*** Data section ***
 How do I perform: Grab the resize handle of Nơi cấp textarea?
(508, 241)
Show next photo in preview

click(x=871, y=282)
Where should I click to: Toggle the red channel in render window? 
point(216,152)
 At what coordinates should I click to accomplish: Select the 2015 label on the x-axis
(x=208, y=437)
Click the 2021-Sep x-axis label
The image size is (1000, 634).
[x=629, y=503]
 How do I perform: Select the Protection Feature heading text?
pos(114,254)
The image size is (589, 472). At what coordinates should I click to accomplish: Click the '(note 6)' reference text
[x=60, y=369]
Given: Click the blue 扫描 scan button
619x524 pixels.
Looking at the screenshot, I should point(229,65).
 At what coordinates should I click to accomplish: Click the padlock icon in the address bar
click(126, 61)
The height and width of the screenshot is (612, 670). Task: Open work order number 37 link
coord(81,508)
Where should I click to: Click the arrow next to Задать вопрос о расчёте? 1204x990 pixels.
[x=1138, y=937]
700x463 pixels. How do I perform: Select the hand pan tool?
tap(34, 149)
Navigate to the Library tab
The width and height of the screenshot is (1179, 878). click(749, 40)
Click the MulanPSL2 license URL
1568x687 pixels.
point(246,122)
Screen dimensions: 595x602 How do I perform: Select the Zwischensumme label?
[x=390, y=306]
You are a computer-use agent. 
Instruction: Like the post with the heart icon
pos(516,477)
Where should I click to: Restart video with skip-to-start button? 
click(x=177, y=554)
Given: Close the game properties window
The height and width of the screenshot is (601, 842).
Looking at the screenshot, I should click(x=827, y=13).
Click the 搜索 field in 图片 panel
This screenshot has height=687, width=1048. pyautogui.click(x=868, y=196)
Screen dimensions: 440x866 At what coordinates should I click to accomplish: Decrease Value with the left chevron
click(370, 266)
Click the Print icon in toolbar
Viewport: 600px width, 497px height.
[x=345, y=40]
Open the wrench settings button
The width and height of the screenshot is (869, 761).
*** End of Data section ***
About this exercise: Repeat the whole of the data above exactly as it appears.

Your response:
 How do I perform: Grab the resize handle of Nơi cấp textarea?
(508, 241)
Show next photo in preview

click(x=871, y=282)
Where should I click to: Toggle the red channel in render window? 
point(216,152)
 At what coordinates should I click to accomplish: Select the 2015 label on the x-axis
(x=208, y=437)
Click the 2021-Sep x-axis label
The image size is (1000, 634).
[x=629, y=503]
 How do I perform: Select the Protection Feature heading text?
pos(114,254)
The image size is (589, 472). At what coordinates should I click to accomplish: Click the '(note 6)' reference text
[x=60, y=369]
Given: Click the blue 扫描 scan button
619x524 pixels.
Looking at the screenshot, I should point(229,65).
 At what coordinates should I click to accomplish: Click the padlock icon in the address bar
click(126, 61)
The height and width of the screenshot is (612, 670). Task: Open work order number 37 link
coord(81,508)
Where should I click to: Click the arrow next to Задать вопрос о расчёте? 1204x990 pixels.
[x=1138, y=937]
700x463 pixels. How do I perform: Select the hand pan tool?
tap(34, 149)
Navigate to the Library tab
The width and height of the screenshot is (1179, 878). click(749, 40)
Click the MulanPSL2 license URL
1568x687 pixels.
point(246,122)
Screen dimensions: 595x602 How do I perform: Select the Zwischensumme label?
[x=390, y=306]
You are a computer-use agent. 
Instruction: Like the post with the heart icon
pos(516,477)
Where should I click to: Restart video with skip-to-start button? 
click(x=177, y=554)
Given: Close the game properties window
The height and width of the screenshot is (601, 842).
Looking at the screenshot, I should click(x=827, y=13).
Click the 搜索 field in 图片 panel
This screenshot has height=687, width=1048. pyautogui.click(x=868, y=196)
Screen dimensions: 440x866 At what coordinates should I click to accomplish: Decrease Value with the left chevron
click(370, 266)
Click the Print icon in toolbar
Viewport: 600px width, 497px height.
[x=345, y=40]
Open the wrench settings button
The width and height of the screenshot is (869, 761).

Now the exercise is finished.